To thank Eva for her Boccaccio-esque hospital tales, I will tell some of my own. This is from my collection: “se non e vero, e trovato ben.” [if it’s not true, at least it’s a good story]. These are  quotes from people looking for apartments:

·      “I have been married for five months and my wife is in a blessed condition. I ask the housing office: does that have to be?”
·      “I and my wife are 12 people….”
·      “I can’t get rid of either the shed or my wife.”
·      “A man himself lives in 2 rooms along with his wife and can let her or them go.”

We will not be able to get news from Lizette about how things are until after the war ends. Do you have any mail from her? And when will Robert be with you?

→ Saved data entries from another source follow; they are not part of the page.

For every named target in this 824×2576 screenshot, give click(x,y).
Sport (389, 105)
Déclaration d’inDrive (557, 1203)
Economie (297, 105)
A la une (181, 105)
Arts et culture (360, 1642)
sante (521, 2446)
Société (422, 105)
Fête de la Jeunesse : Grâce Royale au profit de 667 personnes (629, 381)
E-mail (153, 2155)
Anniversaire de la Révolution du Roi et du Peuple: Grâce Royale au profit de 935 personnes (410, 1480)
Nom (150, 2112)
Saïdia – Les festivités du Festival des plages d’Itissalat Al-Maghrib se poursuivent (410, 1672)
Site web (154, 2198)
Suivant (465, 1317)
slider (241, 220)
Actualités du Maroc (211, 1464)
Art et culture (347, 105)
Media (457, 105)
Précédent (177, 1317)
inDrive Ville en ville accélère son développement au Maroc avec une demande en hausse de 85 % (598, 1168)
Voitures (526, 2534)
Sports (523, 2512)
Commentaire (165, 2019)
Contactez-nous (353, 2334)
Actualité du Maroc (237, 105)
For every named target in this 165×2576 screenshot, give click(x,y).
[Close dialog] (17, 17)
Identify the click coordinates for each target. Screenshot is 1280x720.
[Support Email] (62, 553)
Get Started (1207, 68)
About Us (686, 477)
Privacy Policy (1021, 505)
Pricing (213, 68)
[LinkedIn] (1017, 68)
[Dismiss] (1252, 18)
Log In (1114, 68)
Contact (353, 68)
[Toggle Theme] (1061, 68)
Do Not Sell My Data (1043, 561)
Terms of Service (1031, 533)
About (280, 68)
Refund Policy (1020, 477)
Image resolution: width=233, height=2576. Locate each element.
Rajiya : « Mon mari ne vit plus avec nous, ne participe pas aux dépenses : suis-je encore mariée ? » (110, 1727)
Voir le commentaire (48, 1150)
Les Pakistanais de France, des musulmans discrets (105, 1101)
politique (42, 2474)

These letters won’t go out until tomorrow. Maybe I can think of something else to tell you, so I’m saving a little room.

Many, many kisses
Helen

[Handwritten]
My dear cutie pies. So I didn’t save room for nothing. I can tell you that letter #5 has arrived (5 February 1941). I am glad that Everl is not in a relationship of affection with herself and she doesn’t regret when she has to work until 10:30. That’s a brave fellow, Everl! I’m glad you have the new racket. Harry-boy, is there no Dischendorfer in Frisko? If not, then I’m not coming. A pedicure is the last rudiment of a plutocratic way of life. Is that a bandage or a small ... the cause of the decoration on your toe? It may be something to take away your corns. The most unfortunate thing is your poor old Pegasus. He seems to be like an old horse-shoer (farrier). Out of love for him, you must keep a lookout for someone to replace Dischendorfer.

Kiss, that’s all
Helen


I love how Helene can make even the lack of mail interesting. In this letter, she takes us back to her childhood in Bilin in Bohemia. She acknowledges her snobbish attitude toward popular serialized literature, telling her children that she’s now having her comeuppance as she waits with bated breath for each new missive from them. She assures us however that her father’s newspaper, the Biela-Zeitung, didn’t publish that kind of lowbrow literature.

I don’t know whether Helene refers to a specific story when she mentions Knight Iwan. If so, my guess would be that she chose that tale because his beloved had the same name as Helene’s sister – Ida. In many of her stories, Helene describes Ida as a bit of a tyrant, taking life very seriously and never letting her baby sister do what she wanted. Helene describes her revenge in a companion letter she wrote to her nephew Paul which was sent in the same envelope as today’s post. That letter is excerpted in an earlier blog post where she relates the story of how she tricked her sister into believing that she’d taught young Paul how to read.

I was unable to determine who or what Dischendorfer was. Perhaps a pharmacist or chemist? Also, I wonder whether the quotes from apartment hunters were true or quoted from a humorous article.

Despite the light tone, we learn one very disturbing piece of news — that Helene and Vitali are no longer able to communicate with Lizette and his other relatives in Istanbul.